NiemanLabs reporting:
Next Tuesday, look for The New York Times to announce its first
Sunday print circulation gain…since 2006. Let three words soak in: Print. Circulation. Gain. Those are wonderful words to anyone in the newspaper business and a small encouraging sign of our turbulent times, right?
In a word: Yes. But…
I’ve been following the Sunday print/daily digital trend since the
Times went public with its pay system in January. In an elementary,
sleight-of-marketing hand, it priced its Sunday + digital offer cheaper than its digital-only offer, which has apparently worked with its many smart readers who can do basic math. Why not
get the Sunday paper in print and smartphone/tablet/online access,
especially if it’s cheaper? For readers, it makes common sense. For
publishers — almost all of whom applaud the Times ploy — it’s a way to
bolster their highest-profit day of the week, a day that brings in a
third or more of their ad revenue and is home to that precious
keep-it-to-the-bitter-end preprint business.
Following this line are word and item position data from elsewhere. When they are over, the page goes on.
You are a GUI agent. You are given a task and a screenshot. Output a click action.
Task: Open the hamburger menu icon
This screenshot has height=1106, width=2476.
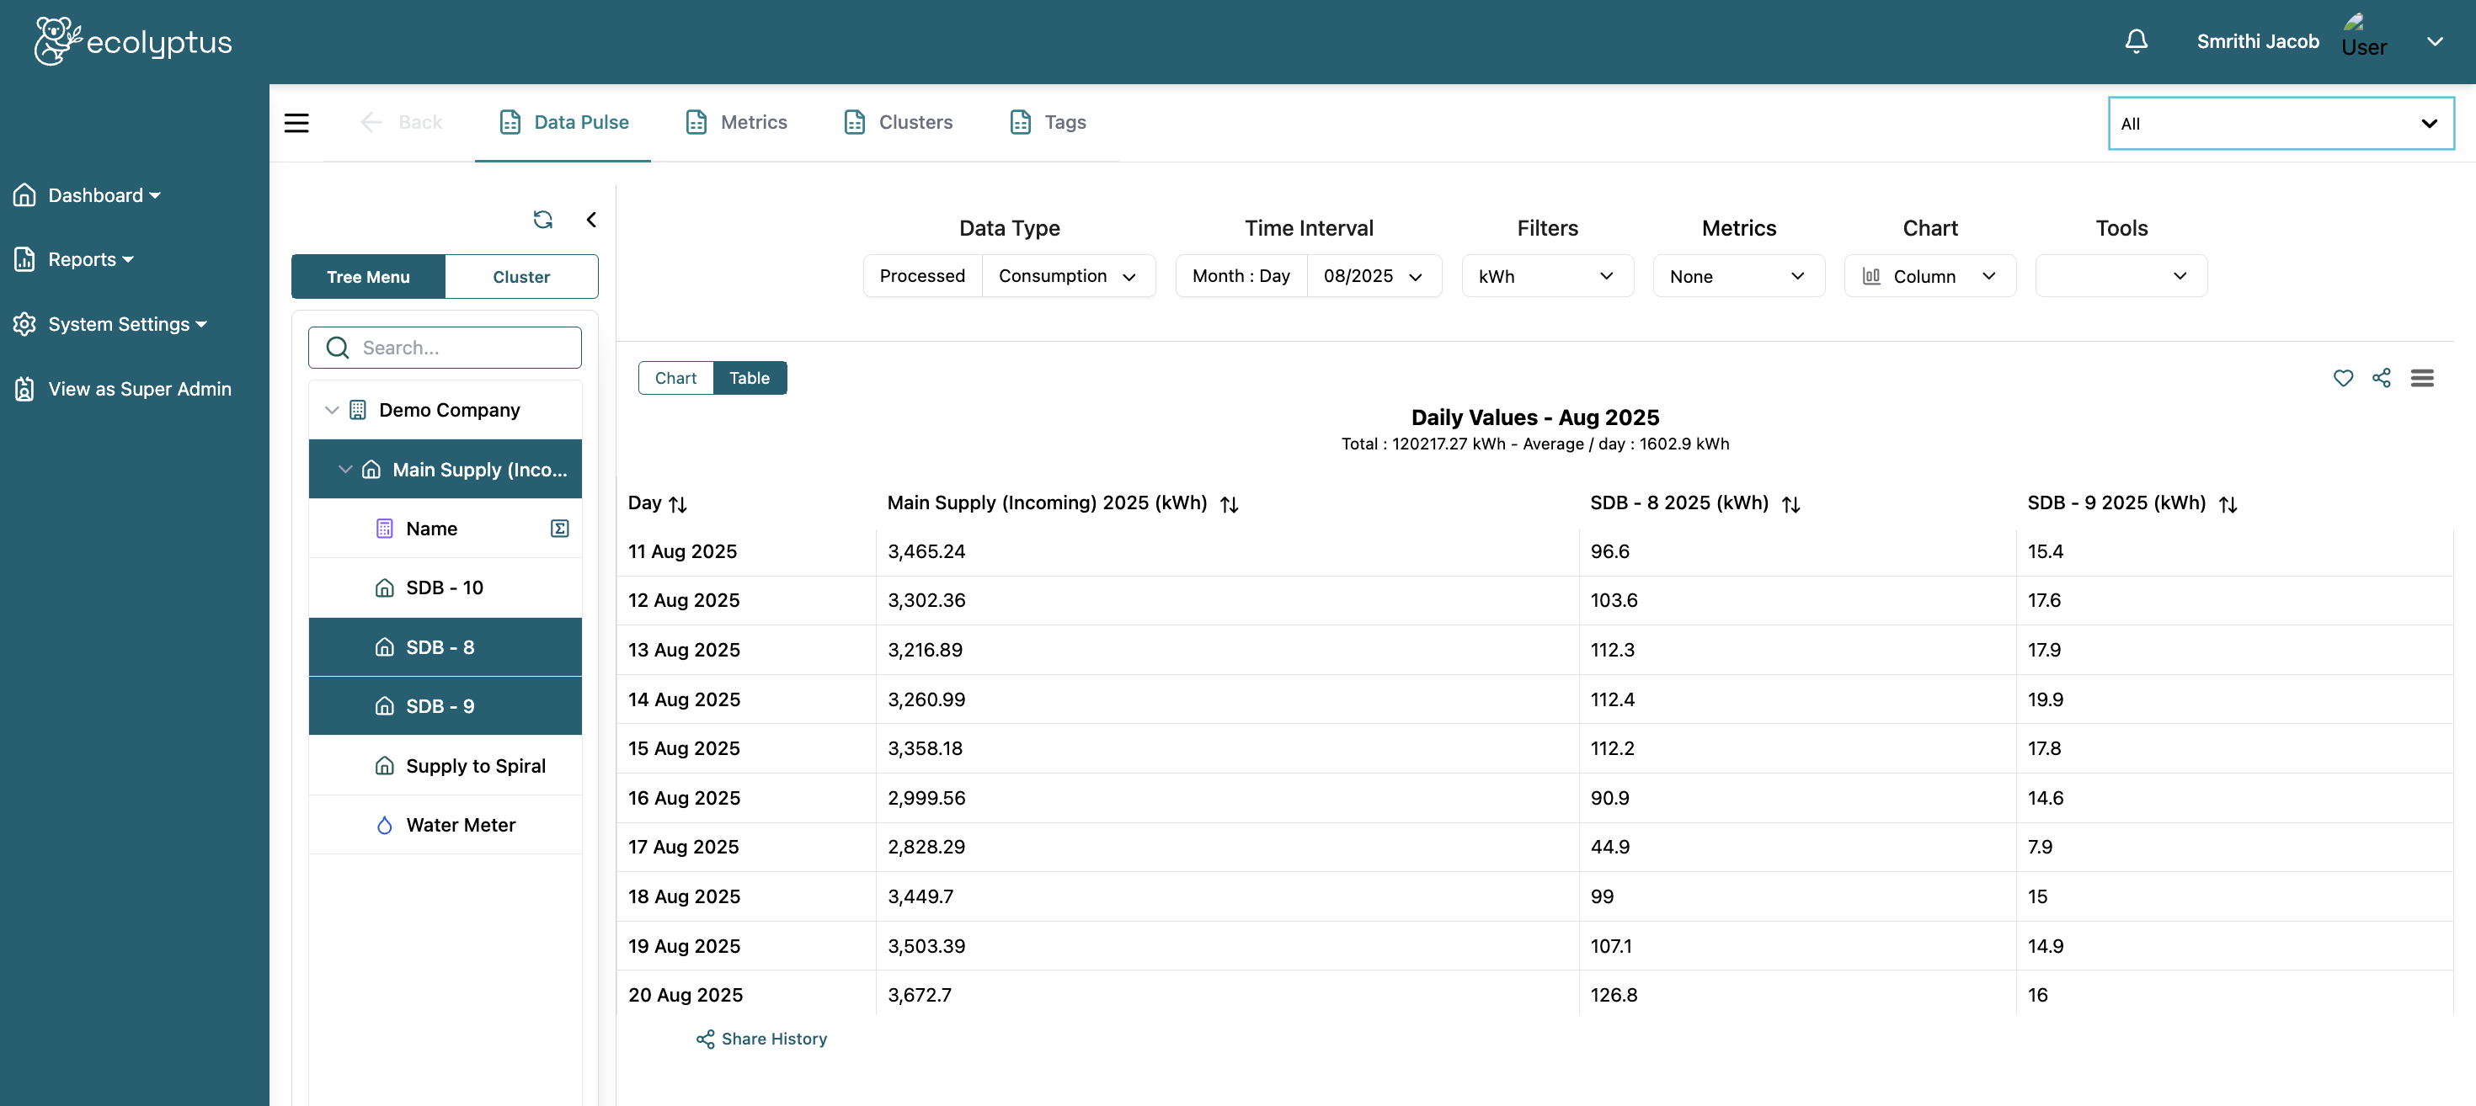296,123
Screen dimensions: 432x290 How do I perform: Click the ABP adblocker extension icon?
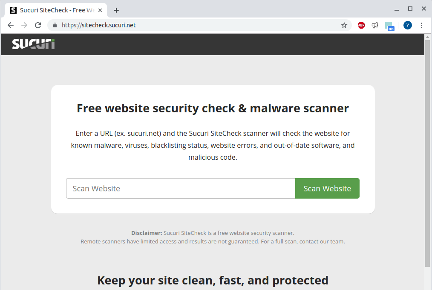(361, 25)
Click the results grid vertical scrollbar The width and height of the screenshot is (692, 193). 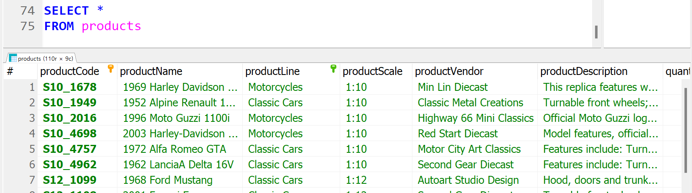point(686,130)
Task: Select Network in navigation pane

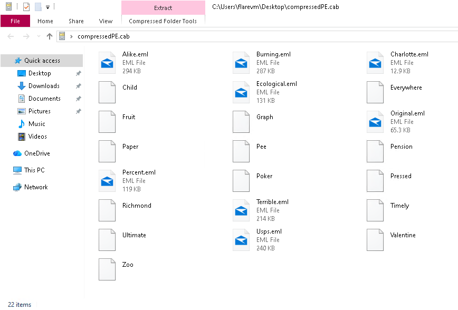Action: [x=36, y=187]
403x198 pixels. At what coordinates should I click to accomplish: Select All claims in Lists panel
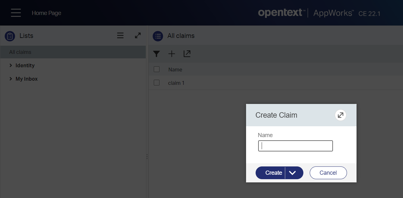click(x=20, y=52)
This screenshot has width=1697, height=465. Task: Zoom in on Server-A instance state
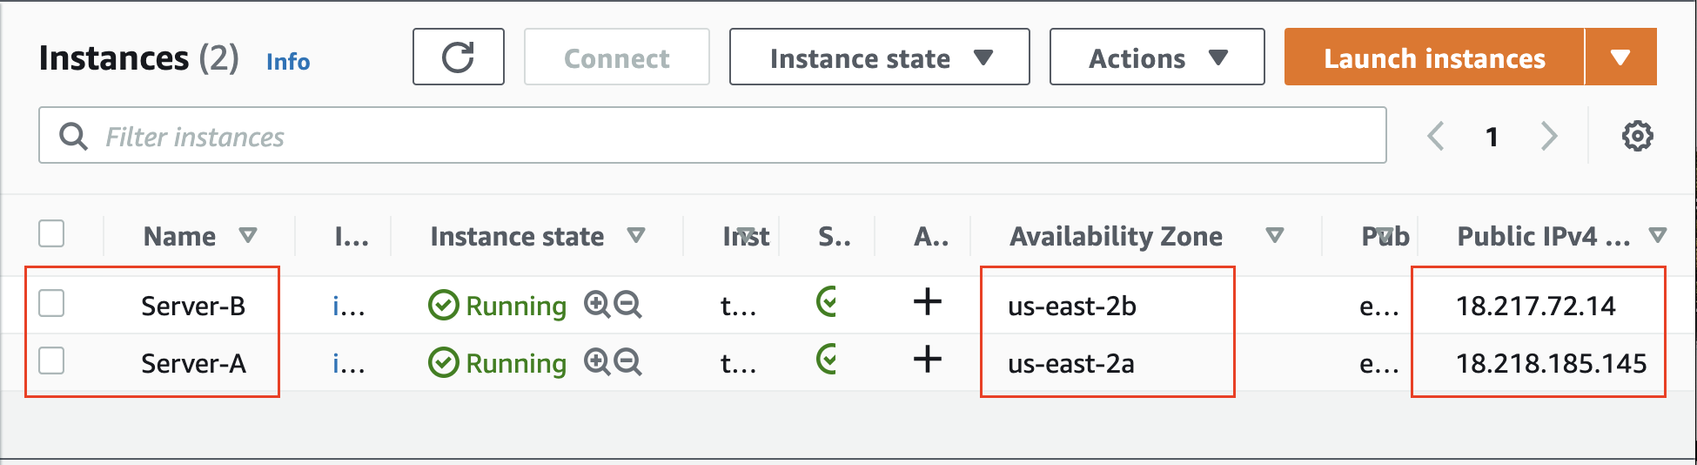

That simple pricing twist has apparently turned a five-year-old
negative line into a thin, positive one at the Times. In addition,
circulation revenue is up — not a lot at 1 percent, but up — at the
Times in the last quarter, so the overall move to get readers to pay
more of the freight of the news business is moving in the right
direction.
What’s been dismaying this week, as I talk with many
publishers at the dozens of other dailies now charging for digital
access, is that it’s hard to find the Times model moving similar
Sunday-plus trends elsewhere. Publishers don’t want to disclose
actual numbers, but the apparent consensus among those who have charged
for six months or more (which covers the reporting period we’ll see
when the Audit Bureau of Circulation FAS-FAX numbers
releases its half-yearly numbers Tuesday) is that print/digital reader
bundling hasn’t had much effect on the decline in circulation numbers.